"Korona Kielce wraca w ręce miasta. Podczas nadzwyczajnej sesji radni zgodzili się na zakup 72 procent akcji klubu od dotychczasowego większościowego akcjonariusza - rodziny Hundsdorferów.
Rodzina Hundsdorferów, dotychczasowy większościowy właściciel, w ubiegłym miesiącu poinformowała, że nie chce już angażować się w sprawy drużyny. To w połączeniu ze spadkiem klubu z Ekstraklasy, zagroziło bankructwem klubu. Po kilku tygodniach negocjacji miasto i większościowy udziałowiec doszli do porozumienia. Przypieczętowała je dzisiejsza decyzja rady miasta.
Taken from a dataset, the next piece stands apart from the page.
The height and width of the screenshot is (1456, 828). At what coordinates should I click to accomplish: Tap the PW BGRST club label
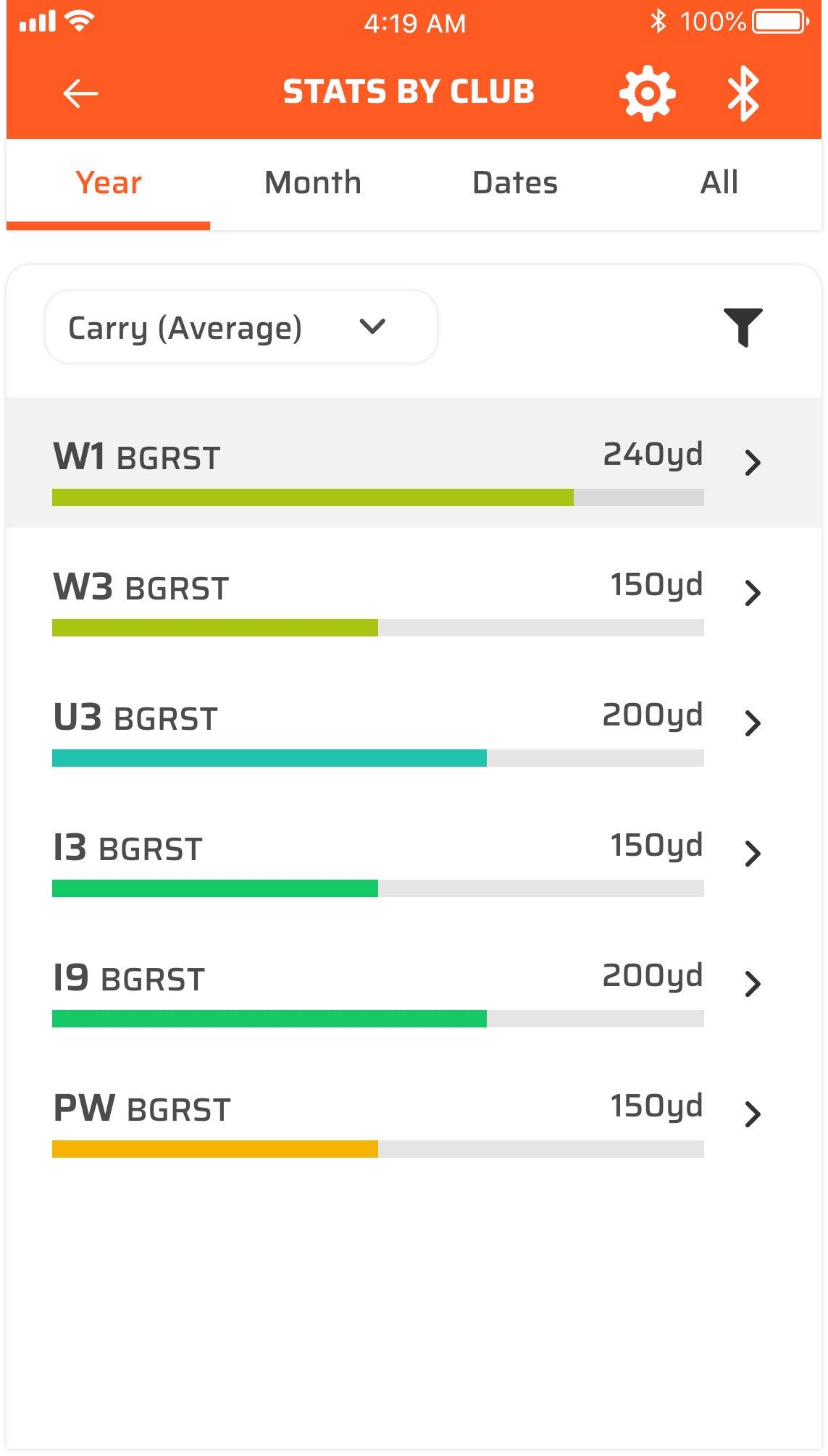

Zgodnie z nią miasto może przejąć klub za symboliczną "złotówkę", jednocześnie zobowiązując się do spłaty długów wobec większościowego akcjonariusza. Oznacza to podniesienie kapitału zakładowego spółki kwotą 4 milionów 955 tysięcy złotych."
Transakcja "mieści w sobie" kilka ciekawych aspektów:
- Klub, na działalności którego trudno zarobić (w dodatku właśnie spadł z ekstraklasy), będzie utrzymywał kielecki podatnik.
- Nie umorzono długu wewnętrznego (wobec akcjonariusza).
- Nie wszyscy radni w Kielcach byli "za" - "za" zagłosowało 14 radnych, "przeciw" było 7 osób, 4 wstrzymały się od głosu.
- Mowa o mieście i klubie, gdzie powstał pierwszy w pełni nowoczesny stadion w Polsce, który "dziś" już tak nie imponuje, a w szczególności nie imponuje frekwencja na nim.